— Не ей, а им, совратителям, карет, а она что!..
— Ну, там уж рассудят кому! Об этом сегодня будет сделан газерот[130] в кагале.
— Слава Богу, чем скорей, тем лучше.
— Ш-ша, Изроэль! Ш-ша!.. Бендавид вдет… Сам идет, сам! Глядите, глядите, вот он, вот!..
— Дорогу!.. Дороге достопочтенному рабби Соломону Бендавиду и достойнейшей депутации! — энергично раздвигая на обе стороны толпу, громко возглашали кагальные мешоресы[131].
Толпа раздвинулась, притихла, и сотни глаз устремились с наглым и жадным любопытством на Бендавида, как точно бы они до этого раза никогда его ни видали. Он чувствовал на себе эти пронизывавшие его взгляды и торопливо шел сквозь толпу, с глубоко потупленными глазами, весь бледный, как бы пришибленный. Вид его невольно вызывал жалость и сострадание.
— Некомаус, рабби! — сочувственно крикнул ему из народа чей-то фанатический голос, — и вдруг вся толпа, наэлектризованная этим возгласом, как один человек подхватила:
— Некомаус!.. Мщение!.. Мщение искусителю-нечестивцу! Мщение во все дни живота его! Пусть праведный кагал решает и да помогут ему все наши святые угодники.

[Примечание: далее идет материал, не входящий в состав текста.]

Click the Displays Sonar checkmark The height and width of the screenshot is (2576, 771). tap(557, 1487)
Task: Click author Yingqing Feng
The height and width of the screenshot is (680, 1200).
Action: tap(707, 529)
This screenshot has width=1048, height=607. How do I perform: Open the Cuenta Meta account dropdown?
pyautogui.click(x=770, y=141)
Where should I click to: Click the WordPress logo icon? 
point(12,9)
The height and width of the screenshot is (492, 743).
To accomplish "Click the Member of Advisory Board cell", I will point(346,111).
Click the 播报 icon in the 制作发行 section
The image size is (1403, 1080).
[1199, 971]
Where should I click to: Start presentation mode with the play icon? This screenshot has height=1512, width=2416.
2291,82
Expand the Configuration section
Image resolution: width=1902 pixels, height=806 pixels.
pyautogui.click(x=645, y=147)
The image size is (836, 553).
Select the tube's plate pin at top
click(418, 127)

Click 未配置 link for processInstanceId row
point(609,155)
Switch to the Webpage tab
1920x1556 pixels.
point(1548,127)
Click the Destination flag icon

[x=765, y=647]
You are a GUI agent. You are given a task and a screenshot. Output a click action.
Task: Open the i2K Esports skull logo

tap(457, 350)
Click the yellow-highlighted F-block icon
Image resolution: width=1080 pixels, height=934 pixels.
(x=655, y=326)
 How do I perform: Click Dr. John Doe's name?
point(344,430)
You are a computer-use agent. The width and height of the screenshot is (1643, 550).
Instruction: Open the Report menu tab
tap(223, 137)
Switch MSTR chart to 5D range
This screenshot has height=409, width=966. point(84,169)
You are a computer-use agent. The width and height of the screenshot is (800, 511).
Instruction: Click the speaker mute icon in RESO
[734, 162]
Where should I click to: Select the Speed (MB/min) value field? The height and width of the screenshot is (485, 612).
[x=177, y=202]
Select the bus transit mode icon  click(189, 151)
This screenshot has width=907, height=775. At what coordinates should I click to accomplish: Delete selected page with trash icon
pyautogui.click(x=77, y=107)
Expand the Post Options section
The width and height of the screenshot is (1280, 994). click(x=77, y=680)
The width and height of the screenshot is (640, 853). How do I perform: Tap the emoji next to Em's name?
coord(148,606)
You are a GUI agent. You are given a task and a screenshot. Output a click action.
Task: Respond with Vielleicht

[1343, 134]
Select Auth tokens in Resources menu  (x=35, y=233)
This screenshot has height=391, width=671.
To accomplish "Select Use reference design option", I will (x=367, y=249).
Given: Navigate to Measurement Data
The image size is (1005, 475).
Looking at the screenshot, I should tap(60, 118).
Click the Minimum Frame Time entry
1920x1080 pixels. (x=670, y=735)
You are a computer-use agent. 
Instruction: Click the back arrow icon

Так кричали и взывали все: и те, что сочувствовали старику, и те, что сейчас только поносили и ругали его. У сангвинических, быстро увлекающихся семитов такие резкие переходы, под влиянием случайного впечатления минуты, являются совершенно нормальной чертой национального их характера.
Двери бейс-гамидраша распахнулись — и толпа, вслед за Бендавидом, широкой волной стремительно хлынула в синагогу. В дверях началась давка и свалка. Шум, гам, визг и крики наполнили всю молитвенную залу, где и без того уже было тесно и душно от множества заранее набравшегося народа. Из-за решеток особых женских галерей выглядывали любопытные лица разных «мадам» Хаек, Ривок, Басск и Цирок. На обширной эстраде, известной под именем альмеморы, или бимы, и возвышавшейся посреди залы, между четырьмя подпирающими потолок столбами, восседали за длинным столом, покрытым синим сукном, все представители местного кагала: роши, шофты и даионы, менаглы, тубы и икоры, а за ними, во втором ряду, вдоль точеной балюстрады, теснились на длинных деревянных скамьях лемалоты, габаи разных братств и союзов и весь кели-кодеш, священнослужительский причт синагоги[132]. Сбоку, на той же эстраде, за особым столиком заседал шамеш-гакагал[133], со своим толстым, раскрытым на белой странице пинкесом[134] готовый вписывать туда все протоколы и постановления пресветлого собора. На большом столе, против председательского места ав-бейс-дина, лежали рядом пергаментный свиток священной Торы и треххвостая ременная плетка, как символы закона и власти. Внизу же, у подножия бимы, стали катальные шамеши, шотры и мешоресы[135], стремительно готовые тотчас же исполнить «во славу Божию», малейшую волю и распоряжение «праведного» кагала. Все роши, тубы и икоры сидели на креслах и буковых стульях, покрытые своими белыми саванами-талес с темно-синими каймами и священными кистями цицыса. Собрание имело вид вполне торжественный.